Dataset excerpts:
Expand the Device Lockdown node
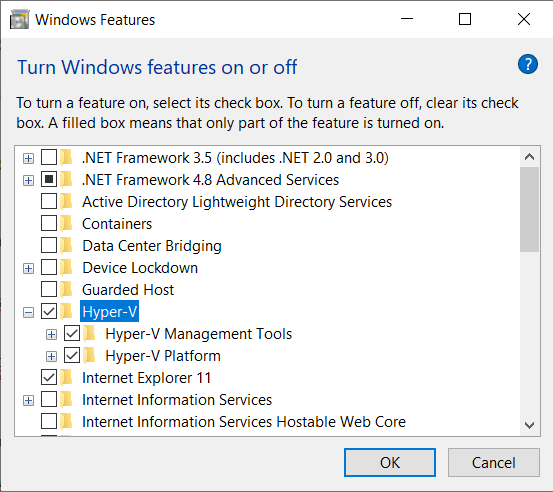The width and height of the screenshot is (553, 492). tap(29, 269)
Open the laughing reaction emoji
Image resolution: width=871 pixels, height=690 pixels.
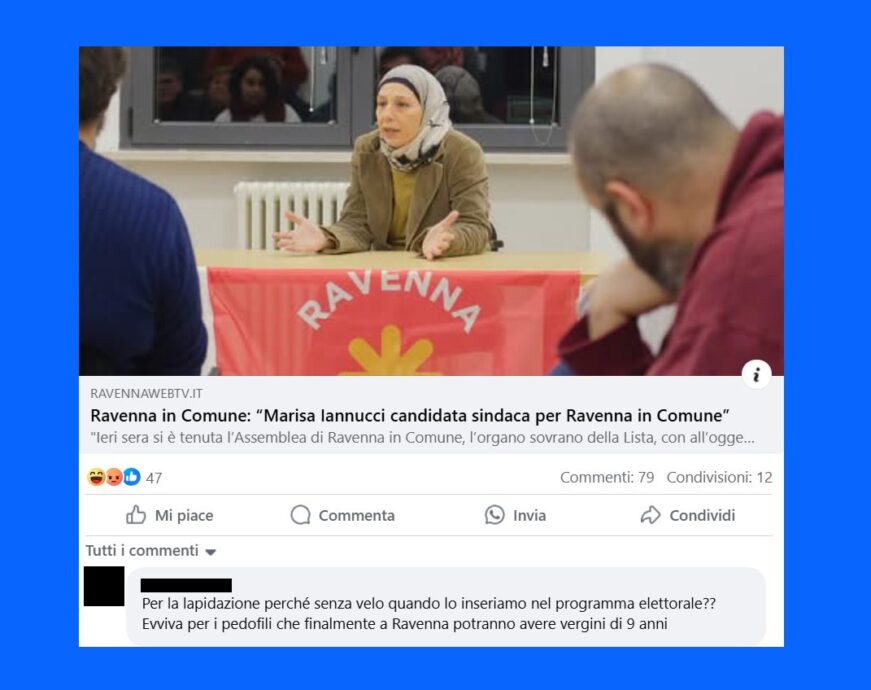97,477
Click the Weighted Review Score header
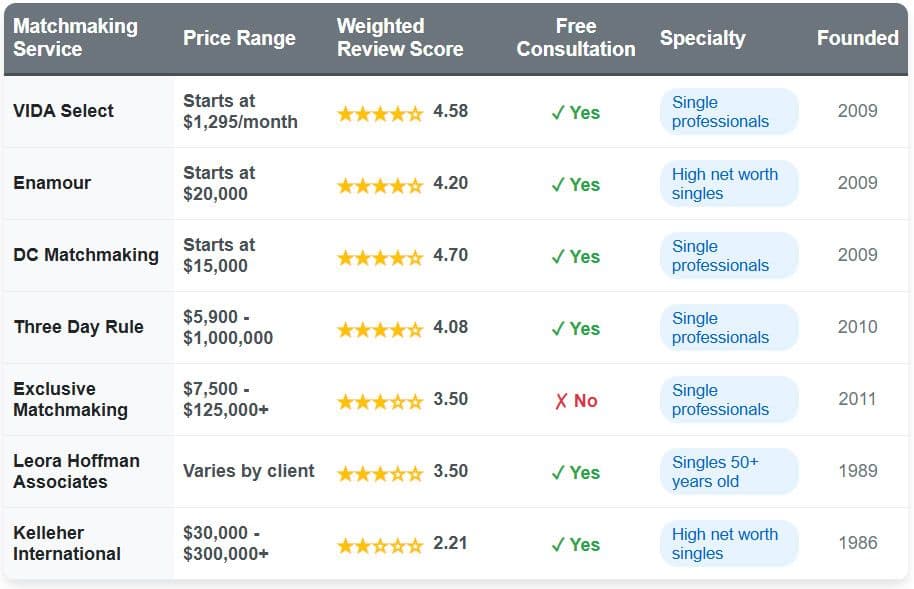The width and height of the screenshot is (914, 589). tap(400, 38)
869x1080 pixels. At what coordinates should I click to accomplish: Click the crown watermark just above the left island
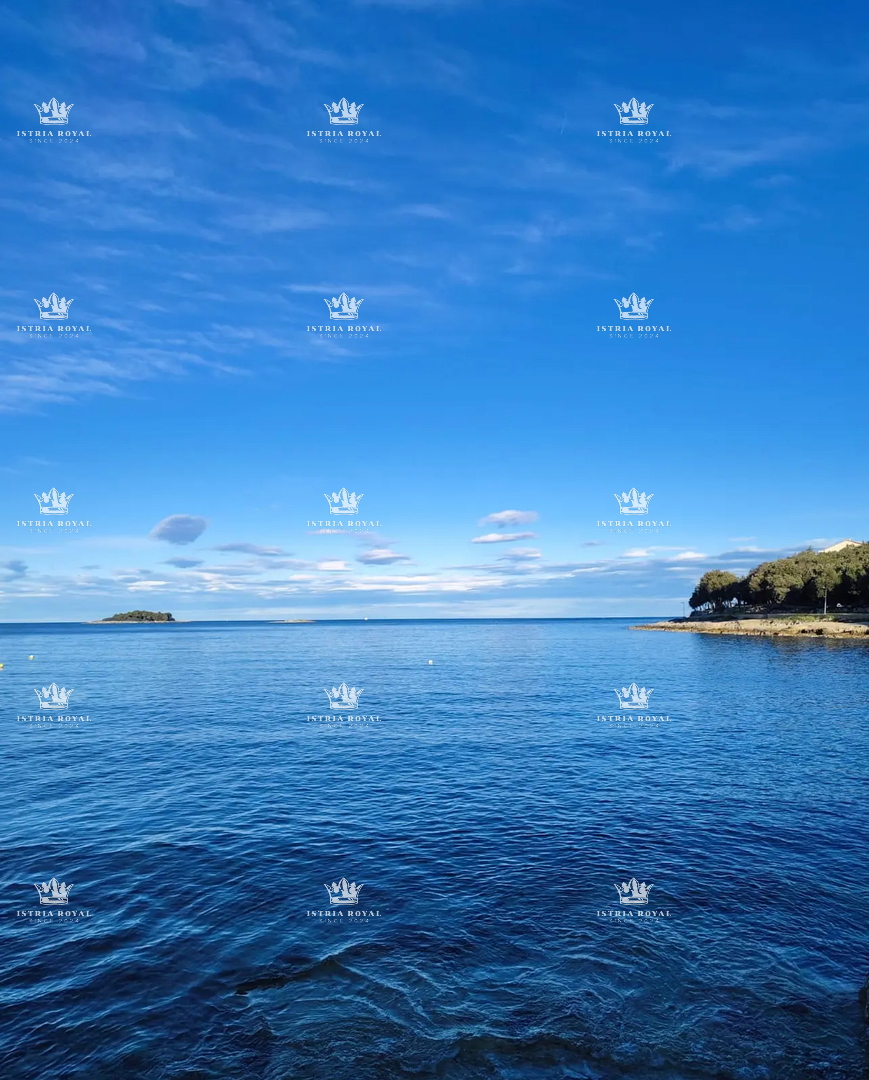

What is required: All of the listing is to be written out exactly, with the pictures left out.

Solution to the exercise:
Expand the Device Lockdown node
The width and height of the screenshot is (553, 492). tap(29, 269)
Open the laughing reaction emoji
Image resolution: width=871 pixels, height=690 pixels.
97,477
Click the Weighted Review Score header
The width and height of the screenshot is (914, 589). tap(400, 38)
869x1080 pixels. At what coordinates should I click to accomplish: Click the crown watermark just above the left island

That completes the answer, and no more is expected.